1990’da Levent Mollamustafaoğlu, romanı Türkçe’ye çeviriyor ve adını ‘Mülksüzler’ koyuyor. O güne kadar, Türkçe’de ne ‘mülklüler’ var, ne de ‘mülksüzler’.
Herhalde bir çevirmenin, 1 sözcükle 2 sözcük icat ettiği Dünya’da bile pek sık raslanan olay değil, belki de tektir.
Tarihte, ironi olarak, hani biz Anadolu’ya girerken, Nizam-ül-Mülk ve rakibi, onu öldürttüğü söylenen Tac-ül-Mülk var.
Ömer Hayyam, Hasan Sabbah ve Nizam-ül-Mülk, bir dönemin 3 sacayağını oluşturmuş.
Bilim-sanat, karşı devlet ve devlet.
Mülk de, Türkçe’de ve Arapça’da ‘devlet’ demek. Kuran’da bile Mülk suresi var. O kadar yani.
Türkiye’de herşey aslında devletin mülkü. Türkiye’nin yarısı devletin zaten.
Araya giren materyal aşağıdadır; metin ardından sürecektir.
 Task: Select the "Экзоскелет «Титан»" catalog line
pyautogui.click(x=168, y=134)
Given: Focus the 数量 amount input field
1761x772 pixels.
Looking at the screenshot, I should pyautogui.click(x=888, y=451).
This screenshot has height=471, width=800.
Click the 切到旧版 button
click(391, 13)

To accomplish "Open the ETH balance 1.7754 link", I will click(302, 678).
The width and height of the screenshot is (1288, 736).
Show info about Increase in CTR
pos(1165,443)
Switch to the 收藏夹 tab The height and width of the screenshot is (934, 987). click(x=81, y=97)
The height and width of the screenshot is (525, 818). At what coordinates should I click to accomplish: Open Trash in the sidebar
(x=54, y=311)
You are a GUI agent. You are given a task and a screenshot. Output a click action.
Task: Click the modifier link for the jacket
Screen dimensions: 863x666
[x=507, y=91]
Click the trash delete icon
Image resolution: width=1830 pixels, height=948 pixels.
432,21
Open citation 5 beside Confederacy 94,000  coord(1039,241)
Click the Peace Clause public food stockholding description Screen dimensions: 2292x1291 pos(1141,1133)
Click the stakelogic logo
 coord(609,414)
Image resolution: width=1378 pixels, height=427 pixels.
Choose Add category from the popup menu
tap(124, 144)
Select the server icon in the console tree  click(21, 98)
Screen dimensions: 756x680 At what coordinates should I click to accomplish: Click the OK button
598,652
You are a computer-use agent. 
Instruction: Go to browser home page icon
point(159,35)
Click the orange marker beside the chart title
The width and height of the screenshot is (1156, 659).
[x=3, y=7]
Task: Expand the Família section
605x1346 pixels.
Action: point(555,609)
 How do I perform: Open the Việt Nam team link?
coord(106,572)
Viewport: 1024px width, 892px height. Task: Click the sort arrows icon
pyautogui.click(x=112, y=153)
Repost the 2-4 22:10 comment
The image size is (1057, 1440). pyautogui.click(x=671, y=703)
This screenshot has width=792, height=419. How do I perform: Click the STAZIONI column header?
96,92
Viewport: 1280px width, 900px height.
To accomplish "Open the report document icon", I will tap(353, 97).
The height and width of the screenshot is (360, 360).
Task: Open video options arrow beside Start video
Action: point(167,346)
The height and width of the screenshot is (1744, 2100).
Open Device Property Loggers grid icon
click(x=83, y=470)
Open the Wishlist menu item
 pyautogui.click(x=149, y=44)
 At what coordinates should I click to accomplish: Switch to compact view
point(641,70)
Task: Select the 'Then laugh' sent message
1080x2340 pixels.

Eğer bir kişi 100 yaşını geçmiş görünüyorsa, defterdarlık acilen onun mallarına dalar. Azınlıklar nedeniyle de, büyük olasılık herşey devletin olur, özel mirasçı çıkmaz.
Ecinni, şeytancık ve iblis, bize ‘şeytan çıkarma’yı akla getirtiyor. ‘Exorcism’i yani. Çünkü ‘Disposssed’ aynı zamanda ‘şeytanı çıkarılmış’ demek de olmakta.
Yani, devlet ve mülk melek, anarşizm ve mülksüzlük şeytan, diyorlar.
Nokta.
Oysa, sonrası:
Mülkiyet hırsızlıktır. Gasptır, darptır. Terördür. 2 Dünya Savaşı’dır. 2 Dünya devrimidir.

Şu anda da, 3. Dünya savaşçıklarıdır.